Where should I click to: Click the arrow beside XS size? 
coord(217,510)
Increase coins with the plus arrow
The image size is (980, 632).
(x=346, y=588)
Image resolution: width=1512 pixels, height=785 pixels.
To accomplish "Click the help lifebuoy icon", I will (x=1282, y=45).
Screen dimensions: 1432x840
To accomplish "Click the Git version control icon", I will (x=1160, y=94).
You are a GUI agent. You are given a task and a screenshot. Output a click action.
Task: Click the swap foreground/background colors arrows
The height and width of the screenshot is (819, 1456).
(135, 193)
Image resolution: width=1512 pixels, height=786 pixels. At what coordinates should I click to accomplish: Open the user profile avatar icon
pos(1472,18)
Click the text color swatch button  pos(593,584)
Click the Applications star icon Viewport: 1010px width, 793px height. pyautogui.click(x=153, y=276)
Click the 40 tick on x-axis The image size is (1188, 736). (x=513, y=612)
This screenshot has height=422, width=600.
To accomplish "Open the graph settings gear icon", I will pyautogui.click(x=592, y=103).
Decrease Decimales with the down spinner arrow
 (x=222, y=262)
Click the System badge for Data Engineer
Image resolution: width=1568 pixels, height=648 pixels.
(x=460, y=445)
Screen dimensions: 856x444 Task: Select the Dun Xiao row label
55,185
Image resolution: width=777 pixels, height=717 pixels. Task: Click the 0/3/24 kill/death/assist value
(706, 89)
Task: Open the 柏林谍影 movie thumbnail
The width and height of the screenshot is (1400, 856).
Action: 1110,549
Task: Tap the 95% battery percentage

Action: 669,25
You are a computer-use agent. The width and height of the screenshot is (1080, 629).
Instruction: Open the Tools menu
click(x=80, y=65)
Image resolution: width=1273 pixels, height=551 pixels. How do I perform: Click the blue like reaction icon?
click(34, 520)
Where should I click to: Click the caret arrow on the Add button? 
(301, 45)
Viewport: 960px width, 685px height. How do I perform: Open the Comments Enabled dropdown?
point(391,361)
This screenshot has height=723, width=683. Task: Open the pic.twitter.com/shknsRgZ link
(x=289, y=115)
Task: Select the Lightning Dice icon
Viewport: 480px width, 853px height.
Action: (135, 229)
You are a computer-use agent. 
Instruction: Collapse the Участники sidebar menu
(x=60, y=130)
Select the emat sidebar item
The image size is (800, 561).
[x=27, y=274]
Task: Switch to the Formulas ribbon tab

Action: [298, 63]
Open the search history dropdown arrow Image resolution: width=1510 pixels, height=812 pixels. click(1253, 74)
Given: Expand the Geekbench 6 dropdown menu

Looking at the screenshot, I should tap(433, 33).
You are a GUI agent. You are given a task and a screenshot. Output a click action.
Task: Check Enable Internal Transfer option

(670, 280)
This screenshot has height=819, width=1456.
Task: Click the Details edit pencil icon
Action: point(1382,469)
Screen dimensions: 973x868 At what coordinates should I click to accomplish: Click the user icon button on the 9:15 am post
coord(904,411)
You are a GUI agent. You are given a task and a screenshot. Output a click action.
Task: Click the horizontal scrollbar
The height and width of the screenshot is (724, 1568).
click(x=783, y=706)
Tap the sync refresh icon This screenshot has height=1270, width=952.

(TASK TO CARRY OUT)
Rewrite all the rows above, putting "Window" wherever "Viewport" appears and keeping everything else the same.

(COMPLETED TASK)
Where should I click to: Click the arrow beside XS size? 
coord(217,510)
Increase coins with the plus arrow
The image size is (980, 632).
(x=346, y=588)
Image resolution: width=1512 pixels, height=785 pixels.
To accomplish "Click the help lifebuoy icon", I will (x=1282, y=45).
Screen dimensions: 1432x840
To accomplish "Click the Git version control icon", I will (x=1160, y=94).
You are a GUI agent. You are given a task and a screenshot. Output a click action.
Task: Click the swap foreground/background colors arrows
The height and width of the screenshot is (819, 1456).
(135, 193)
Image resolution: width=1512 pixels, height=786 pixels. At what coordinates should I click to accomplish: Open the user profile avatar icon
pos(1472,18)
Click the text color swatch button  pos(593,584)
Click the Applications star icon Window: 1010px width, 793px height. pyautogui.click(x=153, y=276)
Click the 40 tick on x-axis The image size is (1188, 736). (x=513, y=612)
This screenshot has height=422, width=600.
To accomplish "Open the graph settings gear icon", I will pyautogui.click(x=592, y=103).
Decrease Decimales with the down spinner arrow
 (x=222, y=262)
Click the System badge for Data Engineer
Image resolution: width=1568 pixels, height=648 pixels.
(x=460, y=445)
Screen dimensions: 856x444 Task: Select the Dun Xiao row label
55,185
Image resolution: width=777 pixels, height=717 pixels. Task: Click the 0/3/24 kill/death/assist value
(706, 89)
Task: Open the 柏林谍影 movie thumbnail
The width and height of the screenshot is (1400, 856).
Action: 1110,549
Task: Tap the 95% battery percentage

Action: 669,25
You are a computer-use agent. The width and height of the screenshot is (1080, 629).
Instruction: Open the Tools menu
click(x=80, y=65)
Image resolution: width=1273 pixels, height=551 pixels. How do I perform: Click the blue like reaction icon?
click(34, 520)
Where should I click to: Click the caret arrow on the Add button? 
(301, 45)
Window: 960px width, 685px height. How do I perform: Open the Comments Enabled dropdown?
point(391,361)
This screenshot has height=723, width=683. Task: Open the pic.twitter.com/shknsRgZ link
(x=289, y=115)
Task: Select the Lightning Dice icon
Window: 480px width, 853px height.
Action: (135, 229)
You are a computer-use agent. 
Instruction: Collapse the Участники sidebar menu
(x=60, y=130)
Select the emat sidebar item
The image size is (800, 561).
[x=27, y=274]
Task: Switch to the Formulas ribbon tab

Action: [298, 63]
Open the search history dropdown arrow Image resolution: width=1510 pixels, height=812 pixels. click(1253, 74)
Given: Expand the Geekbench 6 dropdown menu

Looking at the screenshot, I should tap(433, 33).
You are a GUI agent. You are given a task and a screenshot. Output a click action.
Task: Check Enable Internal Transfer option

(670, 280)
This screenshot has height=819, width=1456.
Task: Click the Details edit pencil icon
Action: point(1382,469)
Screen dimensions: 973x868 At what coordinates should I click to accomplish: Click the user icon button on the 9:15 am post
coord(904,411)
You are a GUI agent. You are given a task and a screenshot. Output a click action.
Task: Click the horizontal scrollbar
The height and width of the screenshot is (724, 1568).
click(x=783, y=706)
Tap the sync refresh icon This screenshot has height=1270, width=952.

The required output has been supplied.